Exposições
Portinari: trabalho e sofrimento
© Expresso Impresa Publishing S.A.
Uma exposição em torno de uma obra referencial de um artista brasileiro que ajuda a entender a sua influência entre a geração neorrealista portuguesa
Texto José Luís Porfírio
Maioritariamente documental” no dizer das curadoras Raquel Henriques da Silva e Luísa Duarte Santos, a exposição ilustra a forte influência de Candido Portinari (1903-1962) no discurso crítico sobre o neorrealismo e a arte socialmente empenhada em Portugal entre 1940 — data da exposição em Portugal de “Café” (1936), no pavilhão brasileiro da Exposição do Mundo Português — e 1962, ano da morte do pintor. Os interlocutores portugueses de Portinari são homens da escrita como Mário Dionísio, Joaquim Namorado, Afonso Ribeiro, Alves Redol, Ferreira de Castro ou artistas que também escreveram, como Júlio Pomar ou Lima de Freitas, por eles se entende o acolhimento entusiástico que Portinari teve entre nós, acolhimento que se amplia quando em 1946 tem em Paris uma exposição com grande êxito, tendo motivado a deslocação de alguns dos seus amigos portugueses à capital francesa. Tudo isso está amplamente documentado por mais de uma centena de documentos — recortes de jornal, revistas, catálogos, correspondência, fotografias, livros ilustrados, cartazes — completados por 15 obras do pintor, o já mencionado “Café”, que veio do Brasil, e 14 que se encontram em Portugal. Este material foi estudado e inventariado e bom seria que suscitasse a publicação de uma antologia de textos completando o propósito básico desta exposição.
As obras de Portinari representam 10 por cento das entradas de catálogo, não se pense, porém, que a documentação esmaga a visualidade bem servida por capas, ilustrações e ainda por bem escolhidas ampliações fotográficas. O que fica por fazer é mostrar a influência do pintor brasileiro nos artistas portugueses, excelente pretexto para uma exposição complementar.

• **TAREFA**:
Reescreva tudo desde "As obras de" até "uma exposição complementar." no texto sobre Portinari, substituindo "exposição complementar" por "mostra paralela". A listagem nada tem a ver com o texto sobre Portinari.

• **OS DADOS**:

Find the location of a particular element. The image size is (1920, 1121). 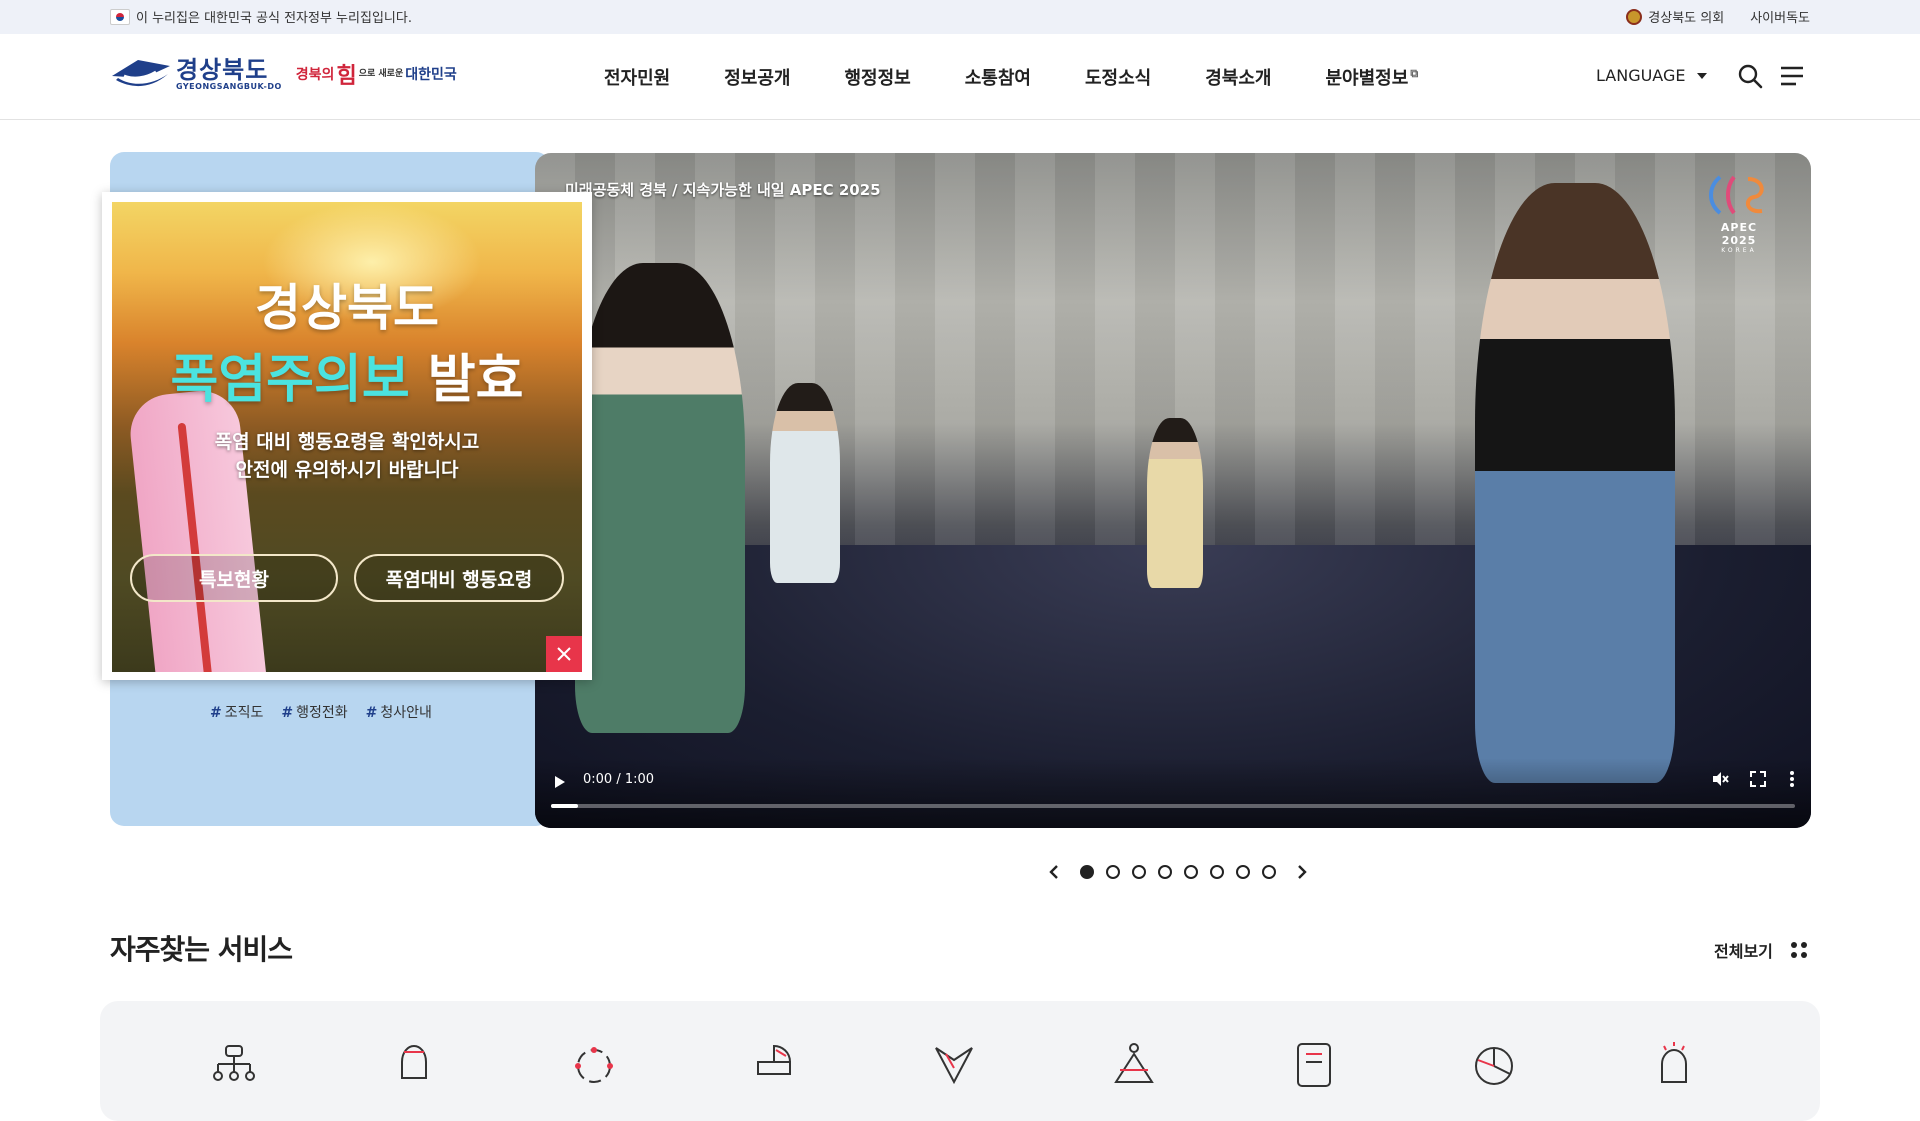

• **RESULTADO**:
As obras de Portinari representam 10 por cento das entradas de catálogo, não se pense, porém, que a documentação esmaga a visualidade bem servida por capas, ilustrações e ainda por bem escolhidas ampliações fotográficas. O que fica por fazer é mostrar a influência do pintor brasileiro nos artistas portugueses, excelente pretexto para uma mostra paralela.